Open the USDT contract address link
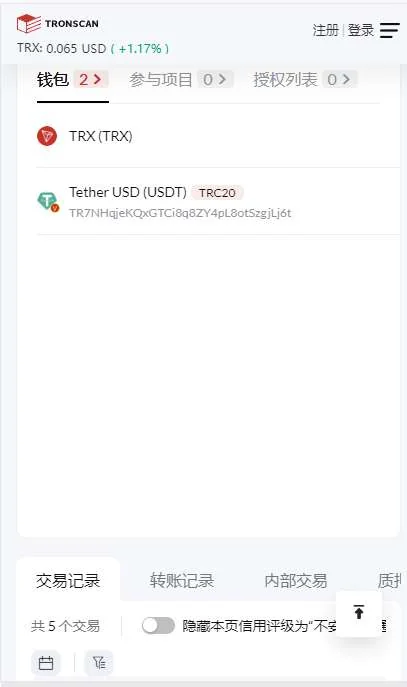The width and height of the screenshot is (407, 687). tap(180, 213)
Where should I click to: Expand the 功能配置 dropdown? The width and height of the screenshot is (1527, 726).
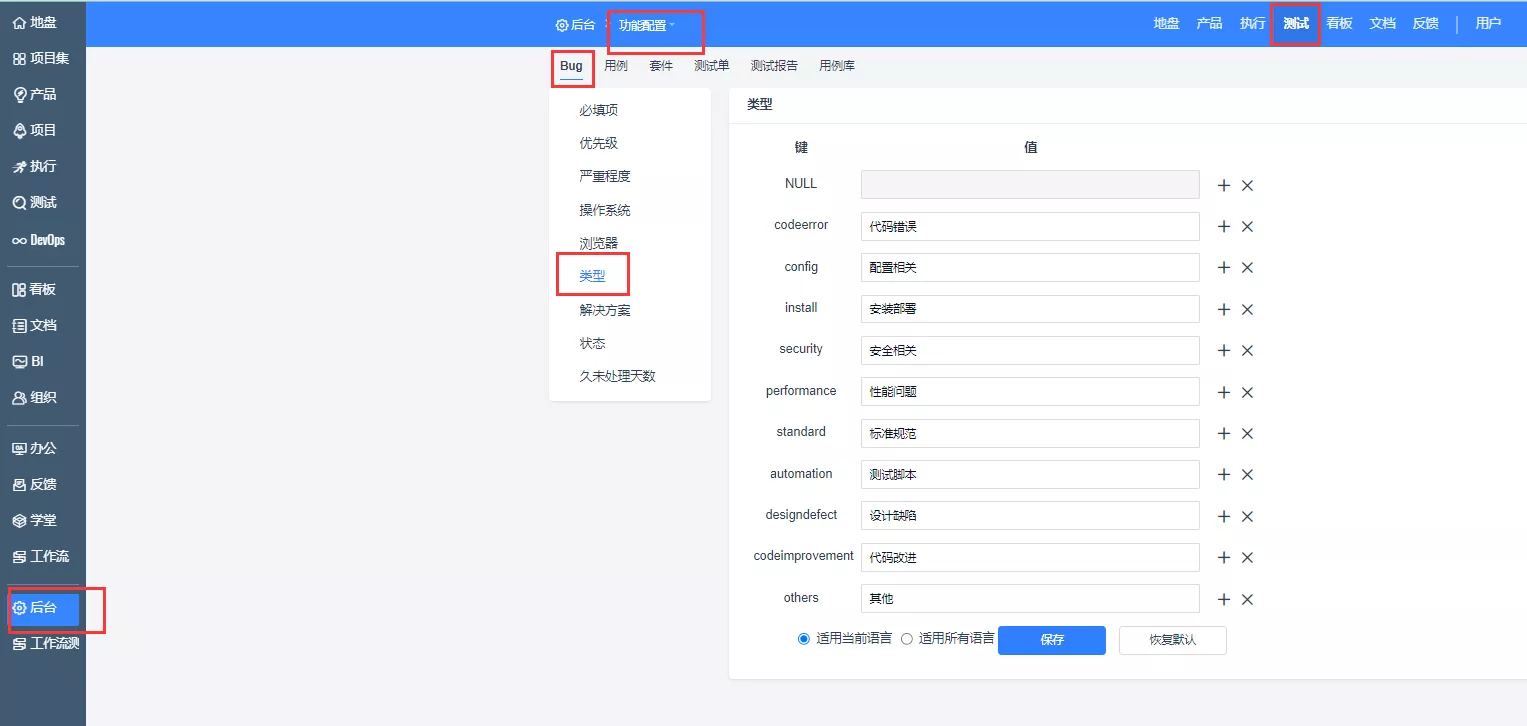point(646,25)
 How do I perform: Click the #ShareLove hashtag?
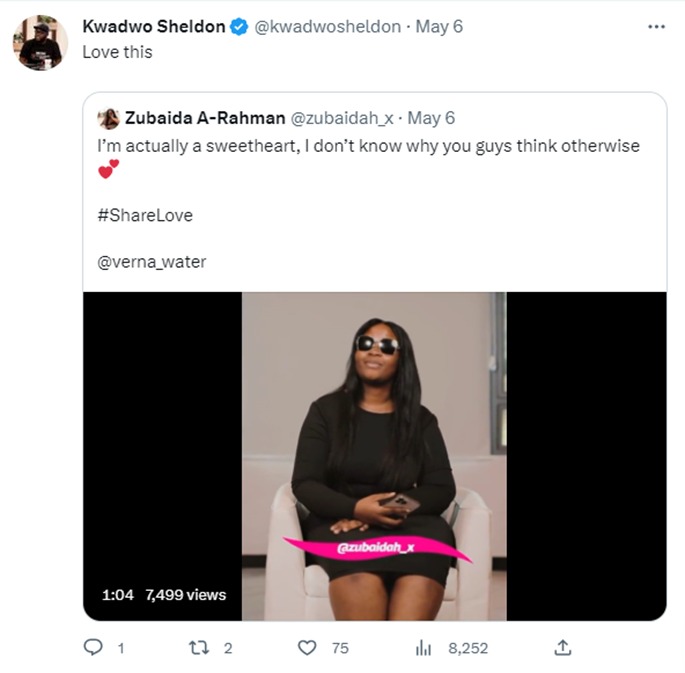pos(145,215)
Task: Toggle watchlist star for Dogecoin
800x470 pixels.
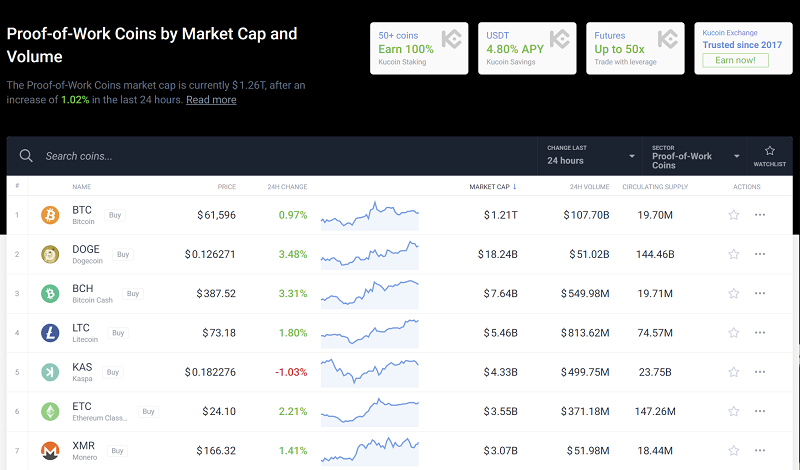Action: pyautogui.click(x=733, y=254)
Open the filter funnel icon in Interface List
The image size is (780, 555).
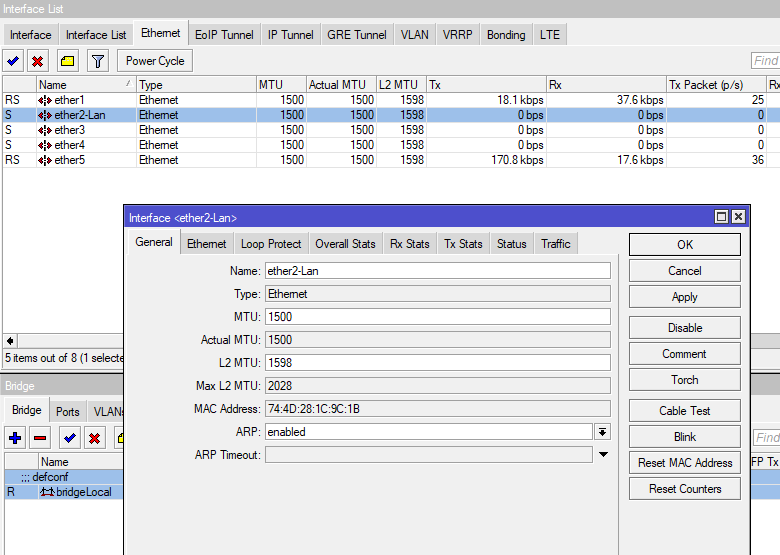97,61
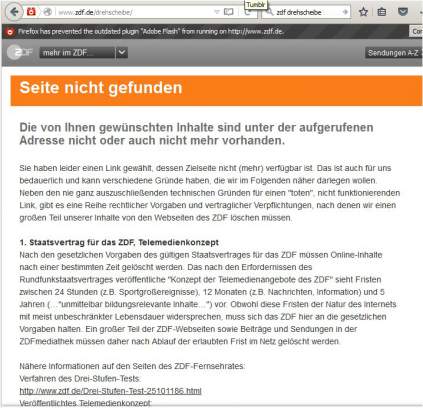Open the Drei-Stufen-Test-25101186.html link

click(110, 391)
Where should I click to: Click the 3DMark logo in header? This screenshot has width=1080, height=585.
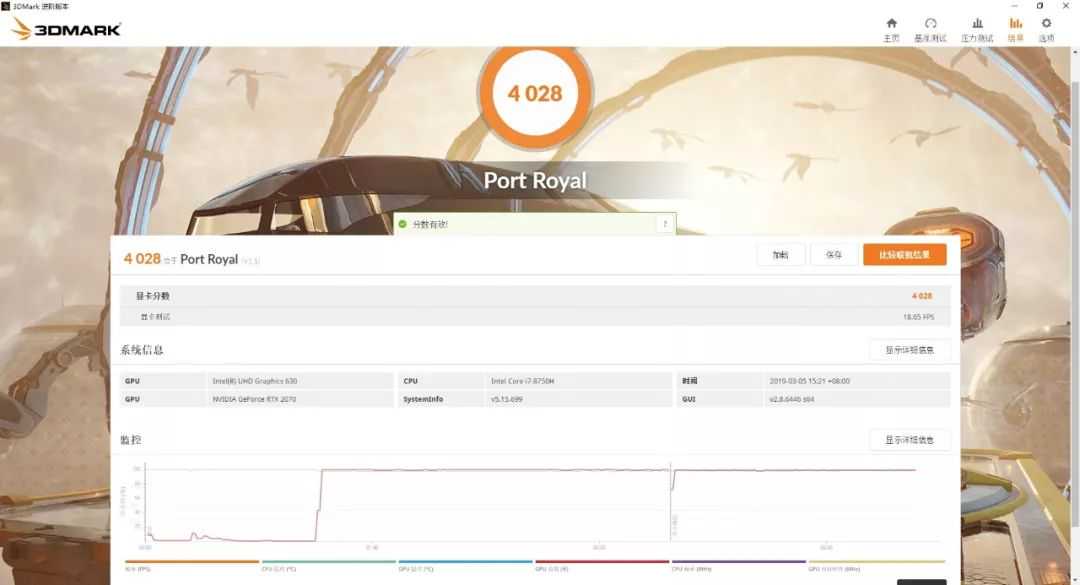point(66,29)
========
» Required action
Please retype every record exactly, leaving the pictures out.

» Reply to the exercise
Open the USDT contract address link
The width and height of the screenshot is (407, 687). tap(180, 213)
Where should I click to: Expand the 功能配置 dropdown? The width and height of the screenshot is (1527, 726).
point(646,25)
 How do I perform: Click the #ShareLove hashtag?
pos(145,215)
Task: Toggle watchlist star for Dogecoin
800x470 pixels.
Action: pyautogui.click(x=733, y=254)
Open the filter funnel icon in Interface List
The image size is (780, 555).
97,61
Open the Drei-Stufen-Test-25101186.html link

click(110, 391)
Where should I click to: Click the 3DMark logo in header? This screenshot has width=1080, height=585.
point(66,29)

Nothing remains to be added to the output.